Le plutonium métallique possède de nombreux allotropes solides. La phase δ est la moins dense et la plus facilement usinable. Elle se forme entre 310 et 452 °C à pression ambiante (1 atmosphère) et est thermodynamiquement instable à des températures plus basses. Cependant, le plutonium peut être stabilisé en phase δ par alliage avec une petite quantité d'un autre métal. L'alliage utilisé préférentiellement contient 3,0–3,5 %mol. (0,8–1,0 %m) de gallium.
Pu–Ga a de nombreux avantages[1] :
- stable entre −75 et 475 °C,
- très faible dilatation thermique,
- faible sensibilité à la corrosion (4 % du taux de corrosion de plutonium pur),
- bonne coulabilité ; puisque le plutonium possède la rare propriété que son état liquide est plus dense que son état solide, la tendance à former des bulles et des défauts internes est diminuée.

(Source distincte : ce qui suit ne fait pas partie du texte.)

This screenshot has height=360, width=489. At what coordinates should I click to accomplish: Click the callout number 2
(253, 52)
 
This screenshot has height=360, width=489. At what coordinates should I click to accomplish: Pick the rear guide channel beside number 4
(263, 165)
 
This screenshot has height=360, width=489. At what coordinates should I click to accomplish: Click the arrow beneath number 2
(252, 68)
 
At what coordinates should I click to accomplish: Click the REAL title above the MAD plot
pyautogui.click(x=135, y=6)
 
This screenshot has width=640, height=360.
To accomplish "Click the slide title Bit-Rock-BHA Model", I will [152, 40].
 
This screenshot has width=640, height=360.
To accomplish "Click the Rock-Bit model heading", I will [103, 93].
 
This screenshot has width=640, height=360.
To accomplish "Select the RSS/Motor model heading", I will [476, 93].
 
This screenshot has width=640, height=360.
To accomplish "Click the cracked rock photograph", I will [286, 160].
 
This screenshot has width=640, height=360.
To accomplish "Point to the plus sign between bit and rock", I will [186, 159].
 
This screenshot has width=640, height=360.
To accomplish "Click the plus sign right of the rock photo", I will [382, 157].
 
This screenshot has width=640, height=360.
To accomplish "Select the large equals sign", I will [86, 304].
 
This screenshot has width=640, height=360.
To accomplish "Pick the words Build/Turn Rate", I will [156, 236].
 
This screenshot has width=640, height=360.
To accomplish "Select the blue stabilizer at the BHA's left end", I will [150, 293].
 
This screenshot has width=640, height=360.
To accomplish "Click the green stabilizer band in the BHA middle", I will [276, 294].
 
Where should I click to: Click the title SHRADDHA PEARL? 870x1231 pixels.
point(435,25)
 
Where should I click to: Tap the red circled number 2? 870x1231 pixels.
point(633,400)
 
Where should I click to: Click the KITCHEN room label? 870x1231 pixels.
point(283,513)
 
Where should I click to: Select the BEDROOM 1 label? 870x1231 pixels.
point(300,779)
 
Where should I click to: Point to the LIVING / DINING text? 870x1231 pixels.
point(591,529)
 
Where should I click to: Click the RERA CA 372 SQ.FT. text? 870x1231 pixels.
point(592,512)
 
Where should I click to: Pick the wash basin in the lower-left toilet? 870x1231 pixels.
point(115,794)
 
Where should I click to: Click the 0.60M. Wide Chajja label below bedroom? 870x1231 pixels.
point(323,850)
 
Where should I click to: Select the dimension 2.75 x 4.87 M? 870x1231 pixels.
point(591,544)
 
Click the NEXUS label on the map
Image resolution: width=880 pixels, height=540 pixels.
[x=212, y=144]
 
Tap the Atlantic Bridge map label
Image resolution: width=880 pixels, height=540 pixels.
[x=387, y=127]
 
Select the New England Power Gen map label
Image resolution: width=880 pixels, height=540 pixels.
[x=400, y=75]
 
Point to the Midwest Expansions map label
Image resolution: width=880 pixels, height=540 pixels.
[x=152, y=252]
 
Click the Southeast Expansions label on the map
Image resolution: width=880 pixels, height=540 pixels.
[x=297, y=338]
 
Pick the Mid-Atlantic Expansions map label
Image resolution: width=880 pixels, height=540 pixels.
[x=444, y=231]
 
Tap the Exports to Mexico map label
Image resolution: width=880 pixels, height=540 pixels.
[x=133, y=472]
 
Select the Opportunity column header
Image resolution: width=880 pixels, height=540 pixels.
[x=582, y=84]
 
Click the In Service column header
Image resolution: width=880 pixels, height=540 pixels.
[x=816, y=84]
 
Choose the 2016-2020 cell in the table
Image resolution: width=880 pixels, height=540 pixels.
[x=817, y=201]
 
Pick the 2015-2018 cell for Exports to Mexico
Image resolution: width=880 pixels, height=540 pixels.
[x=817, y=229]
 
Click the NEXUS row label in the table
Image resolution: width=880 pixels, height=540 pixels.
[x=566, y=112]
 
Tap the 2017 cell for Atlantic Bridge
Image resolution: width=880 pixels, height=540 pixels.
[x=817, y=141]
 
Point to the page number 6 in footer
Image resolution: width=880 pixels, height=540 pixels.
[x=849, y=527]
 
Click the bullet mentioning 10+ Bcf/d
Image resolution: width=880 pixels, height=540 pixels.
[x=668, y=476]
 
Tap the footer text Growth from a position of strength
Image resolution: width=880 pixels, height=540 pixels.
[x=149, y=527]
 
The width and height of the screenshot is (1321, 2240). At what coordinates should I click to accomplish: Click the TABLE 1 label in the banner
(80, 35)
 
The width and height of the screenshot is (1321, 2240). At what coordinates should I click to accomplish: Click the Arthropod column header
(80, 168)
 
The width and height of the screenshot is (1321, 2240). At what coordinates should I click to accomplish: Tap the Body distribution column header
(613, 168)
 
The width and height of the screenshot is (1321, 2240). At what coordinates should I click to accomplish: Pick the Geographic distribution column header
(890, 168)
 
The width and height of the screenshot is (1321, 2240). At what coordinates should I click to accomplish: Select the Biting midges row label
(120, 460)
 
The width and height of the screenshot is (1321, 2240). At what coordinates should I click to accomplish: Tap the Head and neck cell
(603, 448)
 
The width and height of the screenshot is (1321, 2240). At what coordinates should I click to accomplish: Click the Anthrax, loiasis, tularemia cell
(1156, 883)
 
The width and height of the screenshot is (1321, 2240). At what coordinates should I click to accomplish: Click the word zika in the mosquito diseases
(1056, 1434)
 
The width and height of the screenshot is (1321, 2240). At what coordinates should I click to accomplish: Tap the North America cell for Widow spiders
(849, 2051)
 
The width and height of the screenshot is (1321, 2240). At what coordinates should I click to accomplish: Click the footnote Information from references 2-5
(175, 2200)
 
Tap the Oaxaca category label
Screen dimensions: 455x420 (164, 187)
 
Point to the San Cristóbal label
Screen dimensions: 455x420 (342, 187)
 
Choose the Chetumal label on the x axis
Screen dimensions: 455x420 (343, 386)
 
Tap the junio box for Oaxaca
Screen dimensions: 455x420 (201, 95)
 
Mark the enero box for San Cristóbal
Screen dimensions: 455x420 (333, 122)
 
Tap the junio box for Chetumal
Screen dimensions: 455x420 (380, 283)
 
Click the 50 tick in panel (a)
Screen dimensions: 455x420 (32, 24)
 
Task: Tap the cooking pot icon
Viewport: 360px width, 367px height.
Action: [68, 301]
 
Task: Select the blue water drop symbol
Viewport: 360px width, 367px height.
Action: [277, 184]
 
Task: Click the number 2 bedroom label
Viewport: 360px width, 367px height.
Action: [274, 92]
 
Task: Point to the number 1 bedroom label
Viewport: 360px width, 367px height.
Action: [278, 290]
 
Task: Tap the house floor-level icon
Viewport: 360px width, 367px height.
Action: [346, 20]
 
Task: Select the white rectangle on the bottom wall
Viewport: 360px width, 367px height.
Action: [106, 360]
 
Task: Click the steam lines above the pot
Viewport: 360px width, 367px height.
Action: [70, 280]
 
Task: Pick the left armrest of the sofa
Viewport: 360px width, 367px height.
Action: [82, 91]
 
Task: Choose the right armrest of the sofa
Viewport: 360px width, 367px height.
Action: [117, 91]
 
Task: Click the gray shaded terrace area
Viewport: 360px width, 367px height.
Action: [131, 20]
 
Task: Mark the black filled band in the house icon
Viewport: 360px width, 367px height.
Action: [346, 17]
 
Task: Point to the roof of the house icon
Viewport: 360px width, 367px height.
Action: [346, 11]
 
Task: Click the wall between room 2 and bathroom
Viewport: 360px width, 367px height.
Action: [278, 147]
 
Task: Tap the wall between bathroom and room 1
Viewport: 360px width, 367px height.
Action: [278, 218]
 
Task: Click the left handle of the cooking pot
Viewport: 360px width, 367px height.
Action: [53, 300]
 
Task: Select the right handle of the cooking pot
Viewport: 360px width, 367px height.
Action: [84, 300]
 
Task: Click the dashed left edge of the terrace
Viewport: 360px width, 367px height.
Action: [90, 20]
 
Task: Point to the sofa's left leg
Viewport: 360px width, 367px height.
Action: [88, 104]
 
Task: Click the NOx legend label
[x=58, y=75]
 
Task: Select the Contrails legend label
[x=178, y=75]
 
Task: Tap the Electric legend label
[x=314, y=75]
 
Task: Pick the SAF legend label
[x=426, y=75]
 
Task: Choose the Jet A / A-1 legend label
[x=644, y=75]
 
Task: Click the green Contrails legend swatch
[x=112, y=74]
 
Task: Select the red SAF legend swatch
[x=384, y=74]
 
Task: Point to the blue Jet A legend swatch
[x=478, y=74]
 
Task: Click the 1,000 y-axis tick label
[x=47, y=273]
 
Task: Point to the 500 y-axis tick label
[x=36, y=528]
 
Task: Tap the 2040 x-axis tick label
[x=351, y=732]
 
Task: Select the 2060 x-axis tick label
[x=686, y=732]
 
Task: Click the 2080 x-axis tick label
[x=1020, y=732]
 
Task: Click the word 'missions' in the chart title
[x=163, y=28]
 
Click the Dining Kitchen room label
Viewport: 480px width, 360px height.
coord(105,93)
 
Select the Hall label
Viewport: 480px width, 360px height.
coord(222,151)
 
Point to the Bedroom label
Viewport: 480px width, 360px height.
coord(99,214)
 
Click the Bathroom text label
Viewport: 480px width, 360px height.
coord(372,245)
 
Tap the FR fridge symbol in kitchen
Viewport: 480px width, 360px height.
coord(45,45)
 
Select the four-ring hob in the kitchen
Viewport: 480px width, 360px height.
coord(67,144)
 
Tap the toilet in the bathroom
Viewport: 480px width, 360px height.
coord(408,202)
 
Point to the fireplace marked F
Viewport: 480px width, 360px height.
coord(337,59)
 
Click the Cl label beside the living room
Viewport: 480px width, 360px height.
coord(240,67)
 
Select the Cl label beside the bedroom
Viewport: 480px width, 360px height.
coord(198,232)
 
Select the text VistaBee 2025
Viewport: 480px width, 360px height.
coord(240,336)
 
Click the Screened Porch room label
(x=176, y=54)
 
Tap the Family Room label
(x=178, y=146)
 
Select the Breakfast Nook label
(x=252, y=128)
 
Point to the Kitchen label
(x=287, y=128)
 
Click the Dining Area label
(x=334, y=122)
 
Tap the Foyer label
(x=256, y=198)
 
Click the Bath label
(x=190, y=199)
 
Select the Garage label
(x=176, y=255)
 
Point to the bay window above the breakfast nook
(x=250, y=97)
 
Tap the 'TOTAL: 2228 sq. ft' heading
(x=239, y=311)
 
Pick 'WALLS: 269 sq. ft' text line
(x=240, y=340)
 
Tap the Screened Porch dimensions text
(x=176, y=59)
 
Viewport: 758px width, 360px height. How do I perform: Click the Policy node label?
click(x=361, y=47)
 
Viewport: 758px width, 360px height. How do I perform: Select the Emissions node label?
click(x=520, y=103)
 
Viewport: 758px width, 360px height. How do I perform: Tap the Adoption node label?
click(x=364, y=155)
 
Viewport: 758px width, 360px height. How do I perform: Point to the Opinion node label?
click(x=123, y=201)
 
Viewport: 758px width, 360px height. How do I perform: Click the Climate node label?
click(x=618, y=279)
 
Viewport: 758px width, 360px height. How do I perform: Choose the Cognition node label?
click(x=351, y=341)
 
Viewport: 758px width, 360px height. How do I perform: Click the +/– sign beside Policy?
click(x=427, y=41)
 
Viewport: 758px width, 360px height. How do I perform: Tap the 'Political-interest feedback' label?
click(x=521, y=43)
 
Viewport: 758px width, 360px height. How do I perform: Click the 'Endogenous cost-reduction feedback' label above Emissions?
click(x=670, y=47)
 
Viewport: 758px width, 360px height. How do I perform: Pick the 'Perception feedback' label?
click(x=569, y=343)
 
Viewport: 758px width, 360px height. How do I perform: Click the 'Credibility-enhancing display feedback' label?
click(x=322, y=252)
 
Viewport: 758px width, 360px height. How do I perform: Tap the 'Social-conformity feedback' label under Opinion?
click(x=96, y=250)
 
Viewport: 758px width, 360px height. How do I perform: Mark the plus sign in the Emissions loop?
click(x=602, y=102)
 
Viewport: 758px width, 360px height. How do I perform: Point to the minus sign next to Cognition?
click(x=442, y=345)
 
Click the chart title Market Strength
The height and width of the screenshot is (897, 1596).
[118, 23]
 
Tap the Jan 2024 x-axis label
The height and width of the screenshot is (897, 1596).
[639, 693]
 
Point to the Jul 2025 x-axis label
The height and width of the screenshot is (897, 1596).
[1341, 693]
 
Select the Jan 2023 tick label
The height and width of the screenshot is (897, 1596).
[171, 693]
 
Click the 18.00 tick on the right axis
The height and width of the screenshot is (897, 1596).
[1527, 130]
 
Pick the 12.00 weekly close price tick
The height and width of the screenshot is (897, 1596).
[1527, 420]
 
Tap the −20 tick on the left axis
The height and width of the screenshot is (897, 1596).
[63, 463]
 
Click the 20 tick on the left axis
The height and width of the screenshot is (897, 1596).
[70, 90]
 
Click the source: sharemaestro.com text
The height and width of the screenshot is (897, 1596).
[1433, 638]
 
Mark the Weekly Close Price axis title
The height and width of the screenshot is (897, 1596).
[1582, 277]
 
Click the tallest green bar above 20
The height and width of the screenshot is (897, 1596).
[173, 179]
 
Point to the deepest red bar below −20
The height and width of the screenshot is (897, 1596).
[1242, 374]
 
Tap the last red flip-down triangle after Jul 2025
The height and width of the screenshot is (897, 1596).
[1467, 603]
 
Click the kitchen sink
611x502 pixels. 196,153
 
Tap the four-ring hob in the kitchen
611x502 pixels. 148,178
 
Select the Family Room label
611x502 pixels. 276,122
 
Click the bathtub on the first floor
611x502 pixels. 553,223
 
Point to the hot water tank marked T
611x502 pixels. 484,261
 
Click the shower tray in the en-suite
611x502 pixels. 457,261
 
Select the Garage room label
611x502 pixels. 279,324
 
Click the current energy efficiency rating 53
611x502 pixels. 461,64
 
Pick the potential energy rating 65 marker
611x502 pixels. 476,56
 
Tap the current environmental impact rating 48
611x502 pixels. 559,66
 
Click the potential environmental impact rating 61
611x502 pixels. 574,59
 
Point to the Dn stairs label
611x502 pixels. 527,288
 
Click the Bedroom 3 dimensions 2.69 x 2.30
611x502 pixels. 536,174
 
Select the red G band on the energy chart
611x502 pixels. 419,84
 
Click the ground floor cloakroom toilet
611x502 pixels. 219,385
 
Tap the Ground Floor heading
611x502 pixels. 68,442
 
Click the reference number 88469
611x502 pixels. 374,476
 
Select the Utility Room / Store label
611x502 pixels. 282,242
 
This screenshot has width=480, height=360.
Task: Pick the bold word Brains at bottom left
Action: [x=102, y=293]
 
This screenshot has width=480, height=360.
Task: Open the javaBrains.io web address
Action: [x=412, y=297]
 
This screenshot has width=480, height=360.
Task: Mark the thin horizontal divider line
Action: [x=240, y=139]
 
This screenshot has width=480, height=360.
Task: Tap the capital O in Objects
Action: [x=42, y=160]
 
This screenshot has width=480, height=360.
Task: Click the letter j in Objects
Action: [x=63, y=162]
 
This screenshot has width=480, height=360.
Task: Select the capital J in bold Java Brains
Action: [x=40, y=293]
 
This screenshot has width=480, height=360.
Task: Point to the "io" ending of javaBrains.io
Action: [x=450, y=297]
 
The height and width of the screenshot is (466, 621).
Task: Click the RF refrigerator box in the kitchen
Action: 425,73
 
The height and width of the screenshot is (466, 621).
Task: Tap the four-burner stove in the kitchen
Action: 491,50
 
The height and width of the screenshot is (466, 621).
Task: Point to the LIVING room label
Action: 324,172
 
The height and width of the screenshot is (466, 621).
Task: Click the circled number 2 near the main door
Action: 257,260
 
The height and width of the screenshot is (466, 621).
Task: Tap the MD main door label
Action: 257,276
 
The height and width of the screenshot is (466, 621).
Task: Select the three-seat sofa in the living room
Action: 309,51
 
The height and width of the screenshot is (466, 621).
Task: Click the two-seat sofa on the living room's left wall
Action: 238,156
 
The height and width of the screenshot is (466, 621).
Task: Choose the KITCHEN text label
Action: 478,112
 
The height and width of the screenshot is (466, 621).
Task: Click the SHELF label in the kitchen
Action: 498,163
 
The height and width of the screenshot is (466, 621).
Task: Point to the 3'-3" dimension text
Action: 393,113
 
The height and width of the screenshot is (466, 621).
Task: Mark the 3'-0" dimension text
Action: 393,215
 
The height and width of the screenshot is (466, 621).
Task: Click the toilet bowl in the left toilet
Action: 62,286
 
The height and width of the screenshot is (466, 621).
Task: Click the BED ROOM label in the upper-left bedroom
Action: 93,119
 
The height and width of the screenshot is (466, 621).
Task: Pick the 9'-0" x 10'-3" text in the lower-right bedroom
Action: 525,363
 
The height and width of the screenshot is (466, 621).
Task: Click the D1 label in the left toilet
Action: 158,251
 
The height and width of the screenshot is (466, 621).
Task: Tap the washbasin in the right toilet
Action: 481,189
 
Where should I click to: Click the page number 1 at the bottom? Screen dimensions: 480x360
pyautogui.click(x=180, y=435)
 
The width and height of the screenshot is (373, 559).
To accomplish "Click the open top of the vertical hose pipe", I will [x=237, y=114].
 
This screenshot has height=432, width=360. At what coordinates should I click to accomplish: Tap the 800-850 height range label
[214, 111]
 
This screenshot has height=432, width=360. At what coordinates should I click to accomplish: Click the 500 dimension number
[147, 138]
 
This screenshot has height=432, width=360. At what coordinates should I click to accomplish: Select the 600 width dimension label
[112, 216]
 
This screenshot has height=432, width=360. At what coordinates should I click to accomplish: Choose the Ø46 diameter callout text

Utilisation dans des armes nucléaires
La phase δ stabilisée Pu–Ga est ductile et peut être enroulée en feuilles et usinée par des méthodes conventionnelles. Elle est adaptée pour une mise en forme par pressage à chaud à environ 400 °C. Cette méthode a été utilisée pour la mise en forme des premiers noyaux d'armes nucléaires.
Des noyaux plus modernes sont produits par moulage. Des tests sous-critiques ont montré que les performances du plutonium moulé ou façonné sont les mêmes[2],[3]. Étant donné que la transition ε-δ a lieu durant le refroidissement, le façonnement de Pu-Ga est beaucoup moins problématique que celui de plutonium pur[4].